3.8.3.25 -restrict-acl: restrict the Windows process ACL

This option (on Windows only) causes PuTTY (or another PuTTY tool) to try to lock down the operating system's access control on its own process. If this succeeds, it should present an extra obstacle to malware that has managed to run under the same user id as the PuTTY process, by preventing it from attaching to PuTTY using the same interfaces debuggers use and either reading sensitive information out of its memory or hijacking its network session.

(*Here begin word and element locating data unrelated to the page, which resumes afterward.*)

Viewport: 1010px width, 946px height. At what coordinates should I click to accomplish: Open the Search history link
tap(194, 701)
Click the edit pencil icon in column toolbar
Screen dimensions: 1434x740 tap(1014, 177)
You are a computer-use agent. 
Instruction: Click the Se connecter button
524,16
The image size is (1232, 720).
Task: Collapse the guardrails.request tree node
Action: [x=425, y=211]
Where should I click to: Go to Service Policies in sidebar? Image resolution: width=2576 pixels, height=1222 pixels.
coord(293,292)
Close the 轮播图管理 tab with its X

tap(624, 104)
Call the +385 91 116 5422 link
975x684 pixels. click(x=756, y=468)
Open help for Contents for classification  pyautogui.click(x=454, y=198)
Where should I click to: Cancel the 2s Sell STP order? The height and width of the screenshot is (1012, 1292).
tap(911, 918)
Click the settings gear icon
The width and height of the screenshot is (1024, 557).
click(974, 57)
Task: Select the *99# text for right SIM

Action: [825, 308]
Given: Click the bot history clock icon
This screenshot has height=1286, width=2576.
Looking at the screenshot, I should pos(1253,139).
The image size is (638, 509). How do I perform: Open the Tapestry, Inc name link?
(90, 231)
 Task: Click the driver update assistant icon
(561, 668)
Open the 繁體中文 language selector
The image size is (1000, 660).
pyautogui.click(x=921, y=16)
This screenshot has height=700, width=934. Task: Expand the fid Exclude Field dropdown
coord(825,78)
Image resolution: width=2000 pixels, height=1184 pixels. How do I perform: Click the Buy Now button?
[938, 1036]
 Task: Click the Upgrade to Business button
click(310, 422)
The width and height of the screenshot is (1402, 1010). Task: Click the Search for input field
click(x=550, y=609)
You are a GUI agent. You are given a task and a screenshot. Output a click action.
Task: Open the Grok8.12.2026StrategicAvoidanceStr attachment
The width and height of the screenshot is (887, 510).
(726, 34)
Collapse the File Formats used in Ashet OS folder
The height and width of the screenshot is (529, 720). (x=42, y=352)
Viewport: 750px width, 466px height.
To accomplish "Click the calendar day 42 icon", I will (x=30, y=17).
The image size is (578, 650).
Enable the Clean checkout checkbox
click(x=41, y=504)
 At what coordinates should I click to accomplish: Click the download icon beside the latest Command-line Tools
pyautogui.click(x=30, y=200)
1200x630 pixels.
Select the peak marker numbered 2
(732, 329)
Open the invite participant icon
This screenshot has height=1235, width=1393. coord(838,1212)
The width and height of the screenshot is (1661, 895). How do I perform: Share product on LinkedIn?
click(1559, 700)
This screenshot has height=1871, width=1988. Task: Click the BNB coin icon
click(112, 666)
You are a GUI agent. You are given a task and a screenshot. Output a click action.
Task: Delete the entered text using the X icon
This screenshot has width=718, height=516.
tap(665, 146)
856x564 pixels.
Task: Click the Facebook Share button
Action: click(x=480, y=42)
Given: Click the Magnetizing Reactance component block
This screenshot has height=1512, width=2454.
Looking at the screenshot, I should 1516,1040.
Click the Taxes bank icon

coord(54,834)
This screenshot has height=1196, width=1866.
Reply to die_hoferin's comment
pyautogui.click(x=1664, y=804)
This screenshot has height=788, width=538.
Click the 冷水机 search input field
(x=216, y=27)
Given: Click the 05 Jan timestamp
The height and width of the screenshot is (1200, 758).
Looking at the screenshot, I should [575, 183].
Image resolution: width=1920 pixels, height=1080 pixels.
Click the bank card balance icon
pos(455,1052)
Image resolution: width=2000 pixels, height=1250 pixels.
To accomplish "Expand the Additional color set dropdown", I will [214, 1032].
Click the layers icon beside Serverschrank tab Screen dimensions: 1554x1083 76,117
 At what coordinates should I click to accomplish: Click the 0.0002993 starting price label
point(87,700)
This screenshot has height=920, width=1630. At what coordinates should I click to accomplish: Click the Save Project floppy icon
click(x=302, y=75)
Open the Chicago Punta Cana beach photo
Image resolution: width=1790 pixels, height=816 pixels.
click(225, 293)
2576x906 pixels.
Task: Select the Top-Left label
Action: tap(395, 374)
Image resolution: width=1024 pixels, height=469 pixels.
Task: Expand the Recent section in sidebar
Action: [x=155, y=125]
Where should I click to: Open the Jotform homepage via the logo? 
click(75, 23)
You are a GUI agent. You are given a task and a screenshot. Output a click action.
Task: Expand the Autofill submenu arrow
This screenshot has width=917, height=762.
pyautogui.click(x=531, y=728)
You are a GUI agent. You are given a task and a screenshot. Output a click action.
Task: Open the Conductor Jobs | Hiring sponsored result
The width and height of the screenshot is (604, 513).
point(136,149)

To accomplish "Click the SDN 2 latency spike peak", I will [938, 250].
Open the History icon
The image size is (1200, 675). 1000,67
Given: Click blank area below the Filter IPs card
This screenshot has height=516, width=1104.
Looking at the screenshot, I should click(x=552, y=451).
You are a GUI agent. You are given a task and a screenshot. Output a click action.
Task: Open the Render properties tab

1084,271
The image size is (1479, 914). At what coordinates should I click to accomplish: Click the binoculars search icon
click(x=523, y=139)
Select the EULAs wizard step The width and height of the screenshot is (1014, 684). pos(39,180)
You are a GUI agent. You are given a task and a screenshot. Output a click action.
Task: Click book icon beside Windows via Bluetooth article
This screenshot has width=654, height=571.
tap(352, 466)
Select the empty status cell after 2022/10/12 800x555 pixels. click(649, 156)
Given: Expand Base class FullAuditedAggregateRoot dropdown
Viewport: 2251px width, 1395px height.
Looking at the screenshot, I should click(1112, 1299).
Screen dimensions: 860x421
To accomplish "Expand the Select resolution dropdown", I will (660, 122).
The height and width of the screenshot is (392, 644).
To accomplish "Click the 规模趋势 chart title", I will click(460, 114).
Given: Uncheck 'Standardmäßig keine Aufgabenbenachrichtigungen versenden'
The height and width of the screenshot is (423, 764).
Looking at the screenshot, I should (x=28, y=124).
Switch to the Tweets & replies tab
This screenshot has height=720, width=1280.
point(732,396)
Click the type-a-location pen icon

This option is not enabled by default, because this form of interaction between Windows programs has many legitimate uses, including accessibility software such as screen readers. Also, it cannot provide full security against this class of attack in any case, because PuTTY can only lock down its own ACL after it has started up, and malware could still get in if it attacks the process between startup and lockdown. So it trades away noticeable convenience, and delivers less real security than you might want. However, if you do want to make that tradeoff anyway, the option is available.

A PuTTY process started with -restrict-acl will pass that on to any processes started with Duplicate Session, New Session etc. (However, if you're invoking PuTTY tools explicitly, for instance as a proxy command, you'll need to arrange to pass them the -restrict-acl option yourself, if that's what you want.)